Question: Why do you think so many parents are reluctant to let their kids go after they are grown?

Answer: One reason is that parents fear their children aren’t ready to stand on their own, and they worry about what will happen to them. They want to protect them as long as they can. But more important, they hate to see childhood come to an end. We care passionately about our kids and would do anything to meet their needs. But when it comes to letting go of our grown sons and daughters we don’t fare too well. In fact, those two characteristics are linked.

The same commitment that leads us to do well when the children are small (dedication, love, concern, involvement) also causes us to hold on too tightly when they are growing up. I will admit my own difficulties in this area. I understood the importance of turning them loose before our kids were born. I wrote extensively on the subject when they were still young. I prepared a film series in which all the right principles were expressed.

But when it came time to open my hand and let the birds fly, I struggled mightily! I had loved the experience of fatherhood, and I was not ready to give it up. Now, however, I relate to my grown children as adults and find this an exciting and rewarding era too. There is a time for everything. There is also a time for everything to end.

Question: I have found it very hard to turn my kids loose and face the empty nest. I know I need to release them, but it is so difficult. Can you help me?

Answer: Humorist Erma Bombeck described this difficult process in terms that were helpful to me. She said that the task of raising kids is rather like trying to fly a kite on a day when the wind doesn’t blow. Mom and Dad run down the road pulling the cute little device at the end of a string. It bounces along the ground and shows no inclination of getting off the ground.

Eventually, and with much effort, they manage to lift it fifteen feet in the air, but great danger suddenly looms. The kite dives toward electrical lines and twirls near trees. It is a scary moment. Will they ever get it safely on its way? Then, unexpectedly, a gust of wind catches the kite, and it sails upward. Mom and Dad feed out line as rapidly as they can.

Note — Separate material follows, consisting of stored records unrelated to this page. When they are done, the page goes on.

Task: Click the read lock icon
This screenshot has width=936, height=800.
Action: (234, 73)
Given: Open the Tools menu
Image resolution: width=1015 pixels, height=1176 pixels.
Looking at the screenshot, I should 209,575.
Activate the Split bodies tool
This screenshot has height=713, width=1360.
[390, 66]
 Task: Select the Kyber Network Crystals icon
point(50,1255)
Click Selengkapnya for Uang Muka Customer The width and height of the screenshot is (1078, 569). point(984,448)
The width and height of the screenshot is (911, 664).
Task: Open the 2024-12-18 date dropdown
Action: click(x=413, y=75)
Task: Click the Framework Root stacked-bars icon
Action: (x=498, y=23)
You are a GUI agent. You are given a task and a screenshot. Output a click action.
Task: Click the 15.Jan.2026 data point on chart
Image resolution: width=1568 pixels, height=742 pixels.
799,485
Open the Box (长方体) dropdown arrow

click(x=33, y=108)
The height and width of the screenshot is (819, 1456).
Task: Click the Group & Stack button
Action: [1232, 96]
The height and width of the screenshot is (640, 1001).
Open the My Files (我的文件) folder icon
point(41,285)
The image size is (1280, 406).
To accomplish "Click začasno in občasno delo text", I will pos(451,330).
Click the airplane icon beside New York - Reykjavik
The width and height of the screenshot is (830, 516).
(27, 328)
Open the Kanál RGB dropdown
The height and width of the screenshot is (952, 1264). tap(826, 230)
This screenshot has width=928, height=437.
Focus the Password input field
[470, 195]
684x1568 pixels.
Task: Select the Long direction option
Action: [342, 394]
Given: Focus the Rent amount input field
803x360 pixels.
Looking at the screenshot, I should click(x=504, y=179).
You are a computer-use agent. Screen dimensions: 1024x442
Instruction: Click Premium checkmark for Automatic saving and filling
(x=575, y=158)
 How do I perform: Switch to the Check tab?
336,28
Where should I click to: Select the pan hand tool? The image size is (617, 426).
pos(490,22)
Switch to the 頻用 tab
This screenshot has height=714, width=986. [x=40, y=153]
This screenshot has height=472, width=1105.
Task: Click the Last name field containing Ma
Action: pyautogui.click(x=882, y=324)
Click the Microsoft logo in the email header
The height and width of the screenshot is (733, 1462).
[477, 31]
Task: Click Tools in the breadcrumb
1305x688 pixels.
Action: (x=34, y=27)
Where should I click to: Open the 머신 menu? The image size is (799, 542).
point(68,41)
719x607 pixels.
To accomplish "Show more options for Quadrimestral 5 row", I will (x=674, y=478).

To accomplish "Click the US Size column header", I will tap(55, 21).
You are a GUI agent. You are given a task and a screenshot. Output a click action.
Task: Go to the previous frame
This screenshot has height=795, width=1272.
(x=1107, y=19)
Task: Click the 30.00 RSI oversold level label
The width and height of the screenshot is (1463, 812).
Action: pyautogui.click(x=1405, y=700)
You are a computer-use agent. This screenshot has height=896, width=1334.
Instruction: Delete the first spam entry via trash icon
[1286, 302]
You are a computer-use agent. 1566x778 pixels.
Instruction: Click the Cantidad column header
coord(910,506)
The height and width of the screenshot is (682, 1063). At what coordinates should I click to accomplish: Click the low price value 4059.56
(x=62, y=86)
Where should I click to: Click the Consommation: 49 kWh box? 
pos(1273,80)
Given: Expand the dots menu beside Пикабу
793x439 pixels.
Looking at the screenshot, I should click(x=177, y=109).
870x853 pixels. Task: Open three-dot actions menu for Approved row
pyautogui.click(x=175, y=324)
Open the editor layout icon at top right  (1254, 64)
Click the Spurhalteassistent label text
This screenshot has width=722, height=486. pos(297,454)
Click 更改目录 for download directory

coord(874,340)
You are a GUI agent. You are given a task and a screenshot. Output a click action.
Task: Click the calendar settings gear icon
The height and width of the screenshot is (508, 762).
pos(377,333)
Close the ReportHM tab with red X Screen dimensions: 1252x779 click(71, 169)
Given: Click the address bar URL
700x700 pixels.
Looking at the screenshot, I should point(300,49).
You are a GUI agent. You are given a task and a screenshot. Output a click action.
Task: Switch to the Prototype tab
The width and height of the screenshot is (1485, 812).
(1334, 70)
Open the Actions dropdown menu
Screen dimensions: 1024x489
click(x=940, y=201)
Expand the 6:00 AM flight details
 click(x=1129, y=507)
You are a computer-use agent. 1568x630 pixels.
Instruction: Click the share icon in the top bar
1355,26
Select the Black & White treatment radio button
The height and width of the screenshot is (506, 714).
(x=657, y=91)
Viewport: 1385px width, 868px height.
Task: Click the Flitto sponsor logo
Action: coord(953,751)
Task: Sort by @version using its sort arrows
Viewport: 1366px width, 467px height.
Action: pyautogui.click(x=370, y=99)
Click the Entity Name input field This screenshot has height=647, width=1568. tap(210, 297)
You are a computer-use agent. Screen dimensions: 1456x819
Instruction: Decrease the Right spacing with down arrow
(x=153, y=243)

The kite begins pulling the string, making it difficult to hold on. Inevitably, they reach the end of their line. What should they do now? The kite is demanding more freedom. It wants to go higher. Dad stands on his tiptoes and raises his hand to accommodate the tug. It is now grasped tenuously between his index finger and thumb, held upward toward the sky. Then the moment of release comes. The string slips through his fingers, and the kite soars majestically into the beautiful sky.

Mom and Dad stand gazing at their precious "baby," who is now gleaming in the sun, a mere pinpoint of colour on the horizon. They are proud of what they’ve done – but sad to realise that their job is finished. It was a labour of love. But where did the years go?

That is where you are today – standing on tiptoes and stretching toward the sky with the end of the string clutched between your fingers. It’s time to let go. And when you do, you’ll find that a new relationship will be born. Your parenting job is almost over. In its place will come a friendship that will have its own rewards.

Remember: The kite is going to break free one way or the other. It’s best that you release it when the time is right!